• _Problem_:
Everything from the line that contains "[Search in store...] (1380, 565)" through the final line of the records below should be quoted exactly, except the pictures.

• _Records provided_:
■ ■ ■ ■ ■ ■ ■
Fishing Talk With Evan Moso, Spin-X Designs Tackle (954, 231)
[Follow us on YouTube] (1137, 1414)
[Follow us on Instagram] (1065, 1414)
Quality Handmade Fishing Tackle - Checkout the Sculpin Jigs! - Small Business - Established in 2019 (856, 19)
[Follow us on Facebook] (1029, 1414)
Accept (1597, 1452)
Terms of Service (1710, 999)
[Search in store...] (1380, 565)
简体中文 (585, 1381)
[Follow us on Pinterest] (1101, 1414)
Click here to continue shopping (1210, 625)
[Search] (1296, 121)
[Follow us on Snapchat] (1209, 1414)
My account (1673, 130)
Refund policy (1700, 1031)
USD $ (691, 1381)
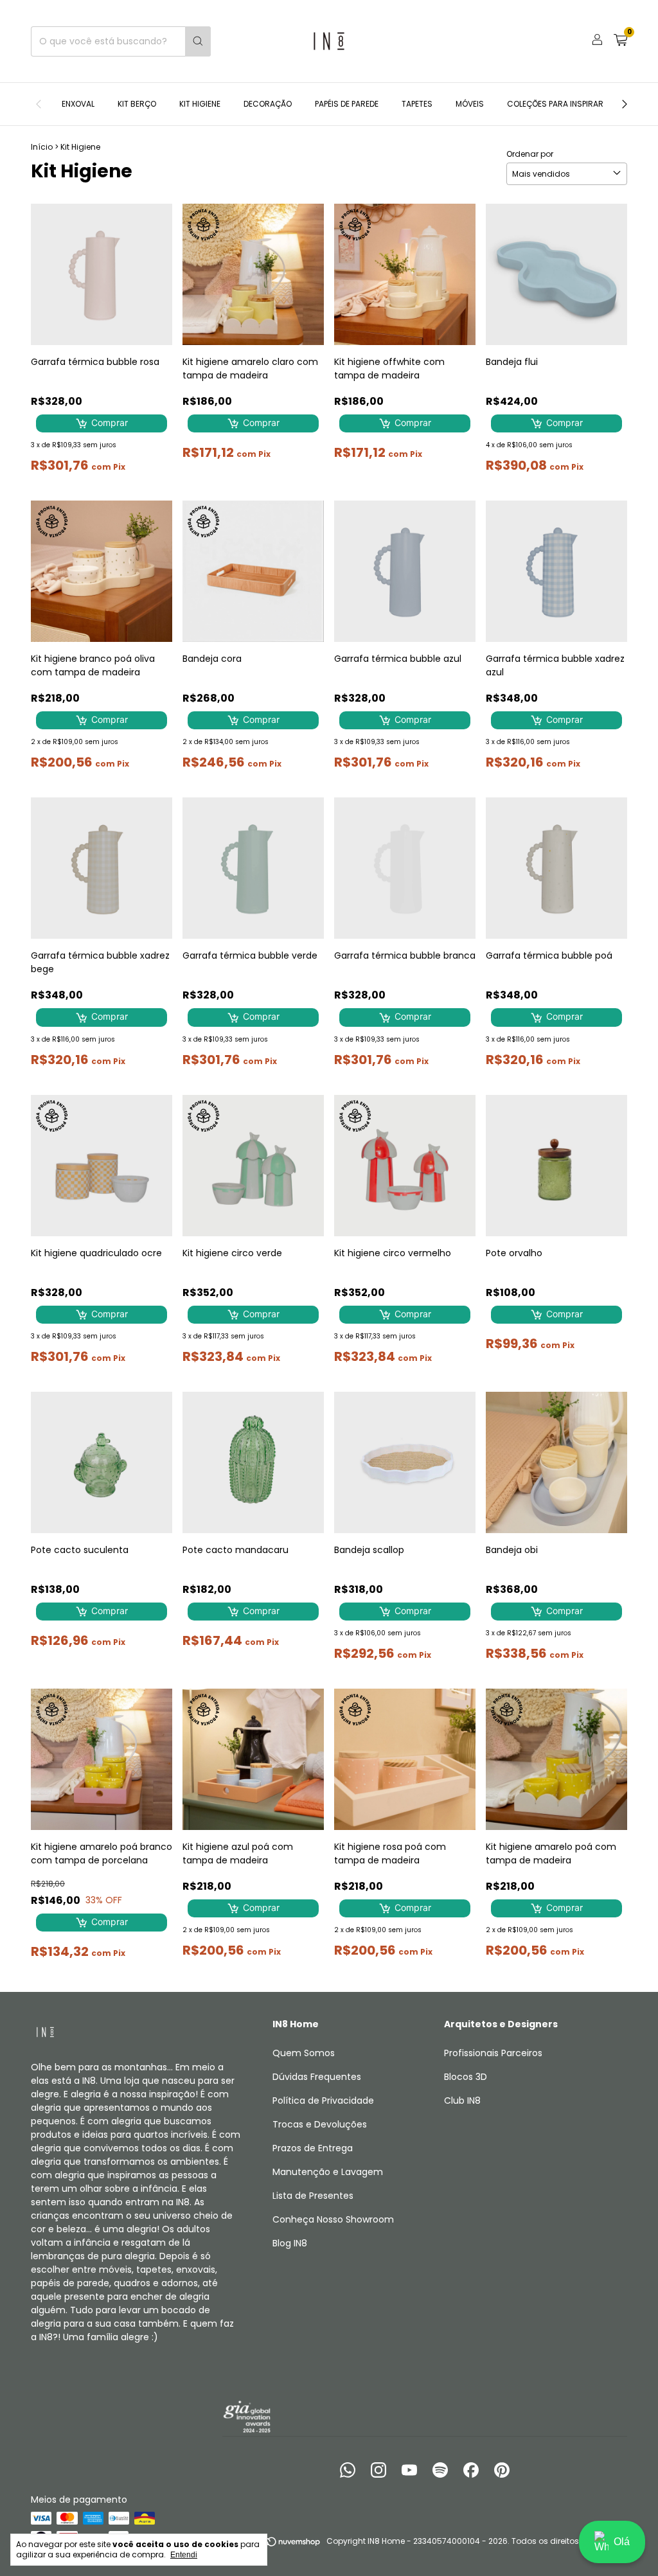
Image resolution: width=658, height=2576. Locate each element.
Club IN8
■ ■ ■ ■ ■ ■ ■
• _Answer_:
[Search in store...] (1380, 565)
简体中文 (585, 1381)
[Follow us on Pinterest] (1101, 1414)
Click here to continue shopping (1210, 625)
[Search] (1296, 121)
[Follow us on Snapchat] (1209, 1414)
My account (1673, 130)
Refund policy (1700, 1031)
USD $ (691, 1381)
Image resolution: width=658, height=2576. Locate each element.
Club IN8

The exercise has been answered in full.